I think its completely excessive for the average programmer to know Haskell
AND Erlang AND Prolog AND Smalltalk. Do you think people should know all of
those? I see advantages to learning each, but I think my list would take the
average person a bit further.

------
aseever
Agree with baha about the title. Just to clarify "Should you know" ... if
you're pursuing an MS in Computer Science? Sure. If you're building a web
startup? Not so much.

------
ardit33
Practical lists of languages to know:

List 1: Java, Python, Lua, and C, or C++

List 2: Java, Perl, Ruby, C or C++.

If you know well 3 out of 5 of those languages from each list, it will be easy
to find employment anywhere.

Other languages to know for fun: Ada, Lisp, Haskell, Smalltalk....

------
baha_man
'English has no elegant way of expressing the difference between libre and
gratis in Spanish' - 'Free as in beer' versus 'free as in speech' works for
me. Also, shouldn't it be 'Which programming languages should you know?' if
you're concerned with linguistic elegance? (To be fair, the title may have
been written by an editor rather than the author, the rest of the piece is
well-written and hard to disagree with.)

------
tlrobinson
Did anyone actually read the article? He flat out says:

 _Note that I’m not necessarily advocating using any of these languages for a
real project, but I believe that learning them will make you a better
programmer in whatever language you do use._

This is not meant to be a list of practical languages everyone should be
writing applications in, or pad their resumes with.

------
sunkencity
No programmers toolbox is complete without good knowledge of a simple, fast
and dirty scripting language. In the past it would have been perl, nowadays
it's more likely to be python or ruby.

That said, I really appreciate the benetfits of knowing at least how to read
C, lisp, erlang and haskell. :P

------
goofygrin
Am I the only one that doesn't know a single one of those?

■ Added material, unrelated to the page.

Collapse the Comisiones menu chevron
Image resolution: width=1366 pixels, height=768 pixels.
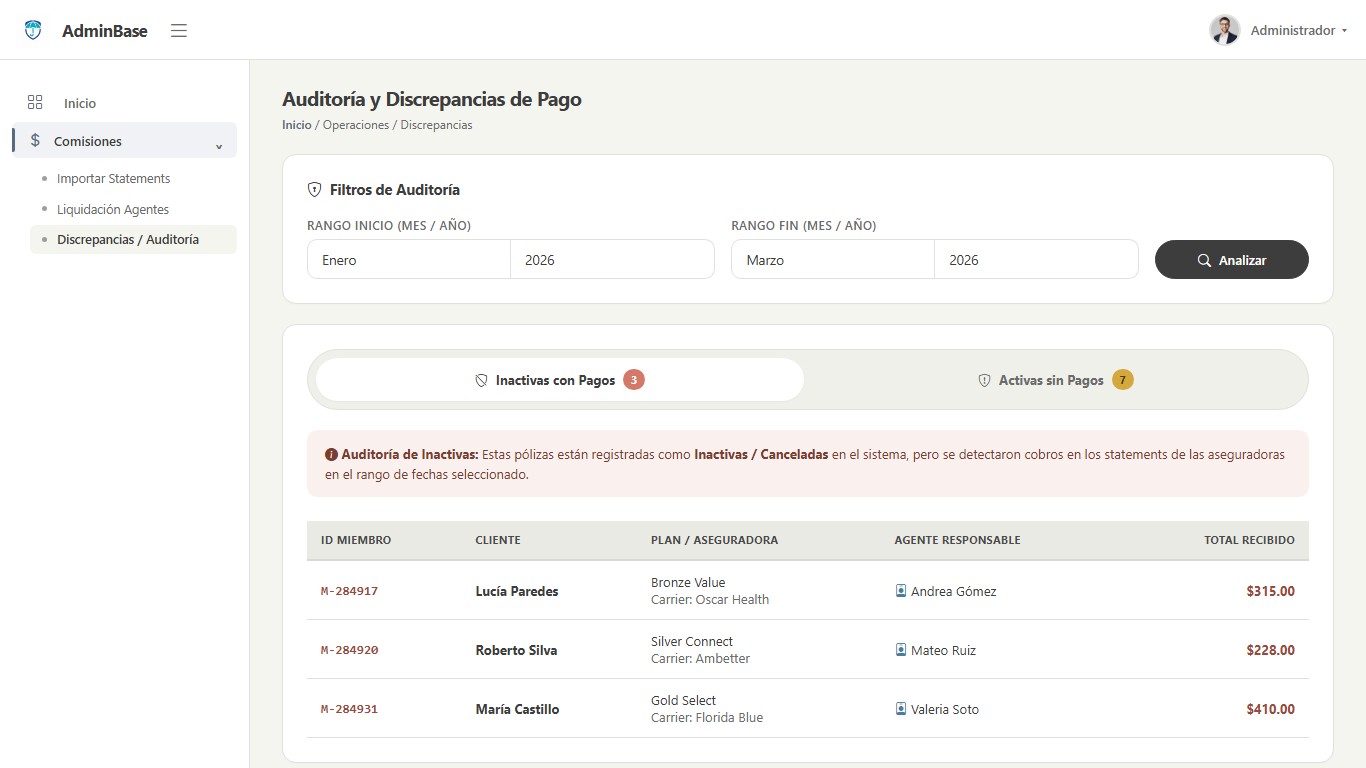coord(219,146)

And frankly I don't care to learn any of them. I have _never_ been turned down
for a job because I didn't have Lisp skills.

In fact, I think I can count on my fingers the number of jobs that have
required any of them...

------
Novash
I wish we could save links like we can on reddit. I want to use his list (and
other suggestions from this thread) as future reference (I am currently
learning Ansi Common Lisp)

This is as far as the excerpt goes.